Look below for the line holding "Given: Click Set Profiles for Blu-ray button" and the line holding "This screenshot has width=980, height=564.". Transcribe exactly those lines and all lines between them, nothing more.

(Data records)
- Opening Delimiter -

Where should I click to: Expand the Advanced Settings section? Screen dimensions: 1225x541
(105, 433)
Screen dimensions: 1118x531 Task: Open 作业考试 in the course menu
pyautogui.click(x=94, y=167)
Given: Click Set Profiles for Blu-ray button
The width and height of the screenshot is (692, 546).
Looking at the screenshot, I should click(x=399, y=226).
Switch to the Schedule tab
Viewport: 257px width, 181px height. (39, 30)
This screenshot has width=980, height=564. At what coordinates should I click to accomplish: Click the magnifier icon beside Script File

- Closing Delimiter -
- Opening Delimiter -

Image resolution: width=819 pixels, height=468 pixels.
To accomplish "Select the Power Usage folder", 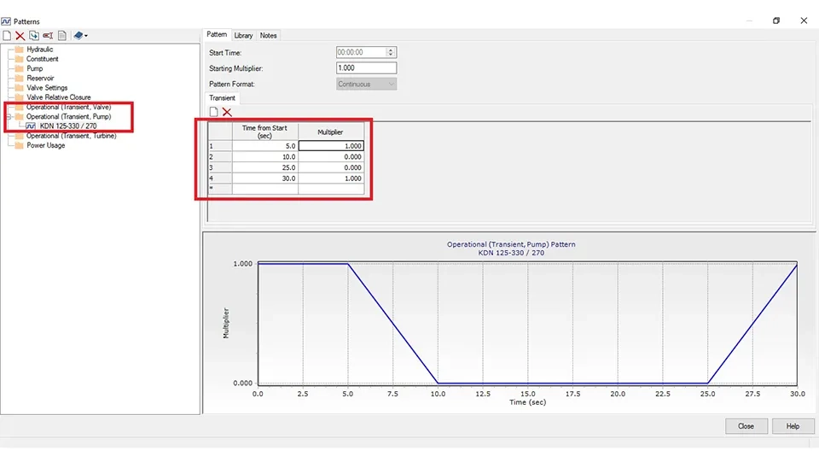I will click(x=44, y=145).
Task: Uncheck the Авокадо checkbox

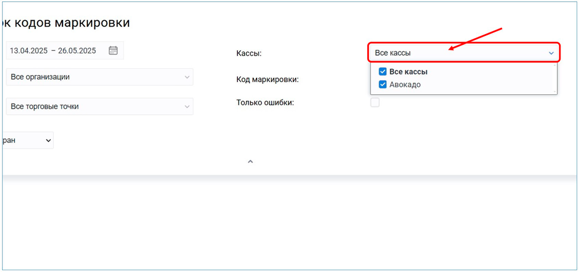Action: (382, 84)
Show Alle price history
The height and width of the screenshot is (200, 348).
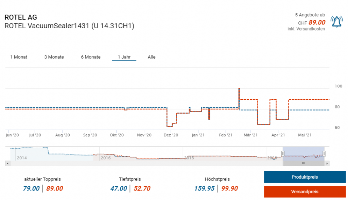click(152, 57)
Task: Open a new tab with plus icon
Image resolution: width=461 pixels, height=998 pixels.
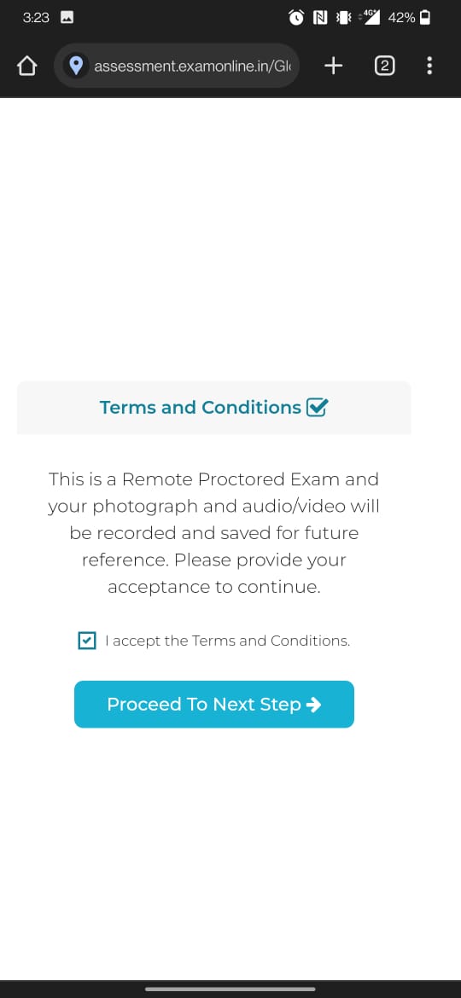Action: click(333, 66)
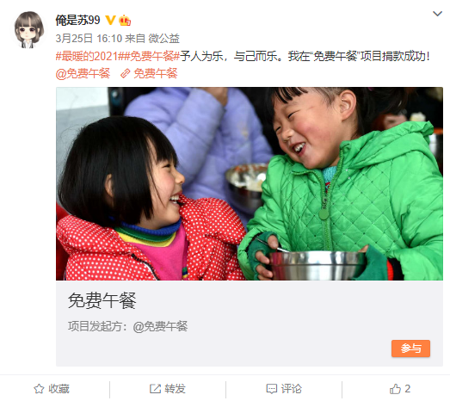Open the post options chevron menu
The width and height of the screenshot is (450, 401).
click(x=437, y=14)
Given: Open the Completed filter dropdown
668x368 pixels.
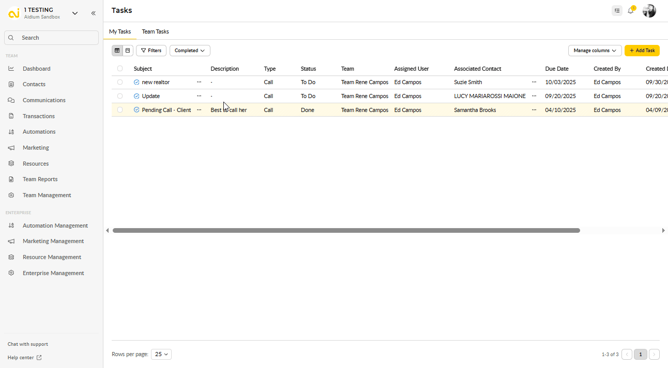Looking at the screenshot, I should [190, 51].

- Closing Delimiter -
- Opening Delimiter -

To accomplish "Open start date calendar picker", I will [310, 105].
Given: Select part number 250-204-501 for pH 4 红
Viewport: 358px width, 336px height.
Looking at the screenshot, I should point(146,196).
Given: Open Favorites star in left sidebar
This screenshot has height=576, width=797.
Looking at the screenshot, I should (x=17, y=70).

- Closing Delimiter -

_Solution for this problem_:
Given: Click Set Profiles for Blu-ray button
The width and height of the screenshot is (692, 546).
Looking at the screenshot, I should click(x=399, y=226).
Switch to the Schedule tab
Viewport: 257px width, 181px height. (39, 30)
This screenshot has width=980, height=564. At what coordinates should I click to accomplish: Click the magnifier icon beside Script File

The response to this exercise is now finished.